Start of The input

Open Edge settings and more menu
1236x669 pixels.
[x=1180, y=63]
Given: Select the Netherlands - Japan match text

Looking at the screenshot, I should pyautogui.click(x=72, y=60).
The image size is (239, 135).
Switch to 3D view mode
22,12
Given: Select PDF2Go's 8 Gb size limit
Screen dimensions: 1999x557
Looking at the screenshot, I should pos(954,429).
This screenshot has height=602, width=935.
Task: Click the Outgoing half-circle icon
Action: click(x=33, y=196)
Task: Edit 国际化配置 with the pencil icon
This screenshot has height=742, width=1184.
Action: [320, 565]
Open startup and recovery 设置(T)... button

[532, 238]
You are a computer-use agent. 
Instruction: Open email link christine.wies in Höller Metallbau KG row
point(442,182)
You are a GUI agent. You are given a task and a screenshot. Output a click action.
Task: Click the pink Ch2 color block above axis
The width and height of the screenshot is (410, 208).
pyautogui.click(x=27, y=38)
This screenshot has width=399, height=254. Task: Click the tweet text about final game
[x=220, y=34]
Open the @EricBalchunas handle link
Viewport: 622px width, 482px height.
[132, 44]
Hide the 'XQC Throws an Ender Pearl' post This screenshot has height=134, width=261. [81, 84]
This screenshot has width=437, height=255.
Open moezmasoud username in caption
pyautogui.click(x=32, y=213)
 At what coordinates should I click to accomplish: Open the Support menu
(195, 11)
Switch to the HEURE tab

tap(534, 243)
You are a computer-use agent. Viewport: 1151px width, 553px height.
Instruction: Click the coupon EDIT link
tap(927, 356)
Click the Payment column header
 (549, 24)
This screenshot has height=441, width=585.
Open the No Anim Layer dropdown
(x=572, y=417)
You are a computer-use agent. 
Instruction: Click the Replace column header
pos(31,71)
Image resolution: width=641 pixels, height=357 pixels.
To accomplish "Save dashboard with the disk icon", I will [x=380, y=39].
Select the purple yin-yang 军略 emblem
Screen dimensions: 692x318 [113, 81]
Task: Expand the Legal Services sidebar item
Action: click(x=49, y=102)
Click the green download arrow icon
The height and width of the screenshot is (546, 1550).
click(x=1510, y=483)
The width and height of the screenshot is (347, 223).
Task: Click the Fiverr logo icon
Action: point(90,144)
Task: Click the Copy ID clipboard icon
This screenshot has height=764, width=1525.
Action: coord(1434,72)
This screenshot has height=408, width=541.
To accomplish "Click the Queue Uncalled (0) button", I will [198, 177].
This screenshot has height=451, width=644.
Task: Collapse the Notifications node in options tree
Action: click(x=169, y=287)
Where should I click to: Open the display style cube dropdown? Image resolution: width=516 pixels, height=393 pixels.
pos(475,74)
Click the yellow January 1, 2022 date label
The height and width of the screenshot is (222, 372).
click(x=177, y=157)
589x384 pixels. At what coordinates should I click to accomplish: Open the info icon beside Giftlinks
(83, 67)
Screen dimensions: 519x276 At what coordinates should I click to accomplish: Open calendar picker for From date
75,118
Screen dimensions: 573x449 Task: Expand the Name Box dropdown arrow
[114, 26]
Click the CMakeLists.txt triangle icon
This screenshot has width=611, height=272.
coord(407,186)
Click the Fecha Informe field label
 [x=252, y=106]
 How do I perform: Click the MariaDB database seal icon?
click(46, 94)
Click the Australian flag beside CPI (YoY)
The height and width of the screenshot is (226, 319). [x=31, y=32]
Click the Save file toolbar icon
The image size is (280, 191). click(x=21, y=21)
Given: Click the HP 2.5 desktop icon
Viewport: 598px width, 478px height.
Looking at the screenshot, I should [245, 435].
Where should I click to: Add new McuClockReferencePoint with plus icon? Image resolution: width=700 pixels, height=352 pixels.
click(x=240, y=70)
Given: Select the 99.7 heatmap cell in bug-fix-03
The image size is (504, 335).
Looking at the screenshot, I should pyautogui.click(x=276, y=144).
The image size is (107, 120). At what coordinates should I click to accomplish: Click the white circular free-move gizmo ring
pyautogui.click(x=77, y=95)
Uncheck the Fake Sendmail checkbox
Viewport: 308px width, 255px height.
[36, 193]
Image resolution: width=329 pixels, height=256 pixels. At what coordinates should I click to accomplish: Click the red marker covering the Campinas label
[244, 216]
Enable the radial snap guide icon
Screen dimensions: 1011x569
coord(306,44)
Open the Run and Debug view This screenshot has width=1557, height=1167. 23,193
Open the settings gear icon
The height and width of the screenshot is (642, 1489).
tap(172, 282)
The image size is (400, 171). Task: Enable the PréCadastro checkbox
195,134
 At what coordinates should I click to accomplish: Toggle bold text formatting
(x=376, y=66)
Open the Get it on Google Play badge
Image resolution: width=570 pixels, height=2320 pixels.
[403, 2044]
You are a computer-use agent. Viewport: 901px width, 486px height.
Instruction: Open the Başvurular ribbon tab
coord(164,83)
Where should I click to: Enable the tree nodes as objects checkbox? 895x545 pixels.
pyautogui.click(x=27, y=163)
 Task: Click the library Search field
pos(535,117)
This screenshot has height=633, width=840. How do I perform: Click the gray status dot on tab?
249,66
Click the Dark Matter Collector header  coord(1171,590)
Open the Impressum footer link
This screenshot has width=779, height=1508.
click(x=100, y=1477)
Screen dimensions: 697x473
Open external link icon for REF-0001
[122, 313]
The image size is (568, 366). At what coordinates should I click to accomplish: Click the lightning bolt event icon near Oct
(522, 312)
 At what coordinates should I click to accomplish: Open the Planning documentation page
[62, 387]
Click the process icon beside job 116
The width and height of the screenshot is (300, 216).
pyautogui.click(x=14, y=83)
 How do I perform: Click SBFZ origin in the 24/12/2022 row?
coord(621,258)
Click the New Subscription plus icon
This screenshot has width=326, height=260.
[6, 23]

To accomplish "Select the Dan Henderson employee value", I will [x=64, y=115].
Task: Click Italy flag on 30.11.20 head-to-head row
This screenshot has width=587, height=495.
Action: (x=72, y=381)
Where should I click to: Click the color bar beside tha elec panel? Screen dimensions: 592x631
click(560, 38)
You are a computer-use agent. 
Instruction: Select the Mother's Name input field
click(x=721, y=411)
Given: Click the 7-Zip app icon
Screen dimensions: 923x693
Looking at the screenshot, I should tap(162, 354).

End of The input

_What is required_
Exactly reproduce the lines from the one containing "Task: Click the library Search field" through the end of the records, and only those lines.

_Answer for this exercise_
 Task: Click the library Search field
pos(535,117)
This screenshot has height=633, width=840. How do I perform: Click the gray status dot on tab?
249,66
Click the Dark Matter Collector header  coord(1171,590)
Open the Impressum footer link
This screenshot has width=779, height=1508.
click(x=100, y=1477)
Screen dimensions: 697x473
Open external link icon for REF-0001
[122, 313]
The image size is (568, 366). At what coordinates should I click to accomplish: Click the lightning bolt event icon near Oct
(522, 312)
 At what coordinates should I click to accomplish: Open the Planning documentation page
[62, 387]
Click the process icon beside job 116
The width and height of the screenshot is (300, 216).
pyautogui.click(x=14, y=83)
 How do I perform: Click SBFZ origin in the 24/12/2022 row?
coord(621,258)
Click the New Subscription plus icon
This screenshot has width=326, height=260.
[6, 23]

To accomplish "Select the Dan Henderson employee value", I will [x=64, y=115].
Task: Click Italy flag on 30.11.20 head-to-head row
This screenshot has width=587, height=495.
Action: (x=72, y=381)
Where should I click to: Click the color bar beside tha elec panel? Screen dimensions: 592x631
click(560, 38)
You are a computer-use agent. 
Instruction: Select the Mother's Name input field
click(x=721, y=411)
Given: Click the 7-Zip app icon
Screen dimensions: 923x693
Looking at the screenshot, I should tap(162, 354).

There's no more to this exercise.